2026-02-08 16:01:02 +01:00 · 2013-11-05 23:02:13 +01:00 · 2013-11-05 23:02:13 +01:00 · fe75f3df54
commit fe75f3df54
parent a9dd0aafa3
11 changed files with 152 additions and 49 deletions
--- a/pgloader.1.md
+++ b/pgloader.1.md
@ -571,7 +571,7 @@ The `database` command accepts the following clauses and options:
    When loading from a `MySQL` database, the following options are
    supported:

-      - *drop table*
+      - *include drop*

 		When this option is listed, pgloader drop in the PostgreSQL
 		connection all the table whose names have been found in the MySQL
@ -579,10 +579,19 @@ The `database` command accepts the following clauses and options:
 		times in a row until you figure out all the options, starting
 		automatically from a clean environment.

+      - *include no drop*
+	  
+	    When this option is listed, pgloader will not include any `DROP`
+	    statement when loading the data.
+
 	  - *truncate*

        When this option is listed, pgloader issue the `TRUNCATE` command
        against each PostgreSQL table just before loading data into it.
+		
+	  - *no truncate*
+	  
+		When this topion is listed, pgloader issues no `TRUNCATE` command.

 	  - *create tables*

@ -591,24 +600,48 @@ The `database` command accepts the following clauses and options:
 		fields with their data type. A standard data type conversion from
 		DBF to PostgreSQL is done.

+      - *create no tables*
+	  
+	    When this option is listed, pgloader skips the creation of table
+	    before lading data, target tables must then already exist.
+
 	  - *create indexes*
 	  
 	    When this option is listed, pgloader gets the definitions of all the
 	    indexes found in the MySQL database and create the same set of index
 	    definitions against the PostgreSQL database.

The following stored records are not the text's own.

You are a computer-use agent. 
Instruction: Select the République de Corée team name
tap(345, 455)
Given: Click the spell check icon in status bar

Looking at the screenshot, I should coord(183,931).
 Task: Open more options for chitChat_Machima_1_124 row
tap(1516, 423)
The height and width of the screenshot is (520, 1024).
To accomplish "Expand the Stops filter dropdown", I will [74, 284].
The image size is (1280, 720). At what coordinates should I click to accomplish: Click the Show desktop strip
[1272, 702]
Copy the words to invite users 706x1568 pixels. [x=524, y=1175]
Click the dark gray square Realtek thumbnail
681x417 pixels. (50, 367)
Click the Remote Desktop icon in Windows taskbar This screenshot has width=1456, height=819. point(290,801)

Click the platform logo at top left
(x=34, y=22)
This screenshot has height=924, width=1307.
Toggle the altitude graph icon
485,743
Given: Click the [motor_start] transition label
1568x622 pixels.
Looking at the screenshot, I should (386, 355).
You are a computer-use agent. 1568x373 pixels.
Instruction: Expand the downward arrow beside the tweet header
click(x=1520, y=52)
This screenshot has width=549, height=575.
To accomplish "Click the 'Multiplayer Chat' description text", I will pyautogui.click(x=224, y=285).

+      - *create no indexes*
+	  
+	    When this option is listed, pgloader skips the creating indexes.
+
      - *foreign keys*
 	  
 	    When this option is listed, pgloader gets the definitions of all the
 	    foreign keys found in the MySQL database and create the same set of
 	    foreign key definitions against the PostgreSQL database.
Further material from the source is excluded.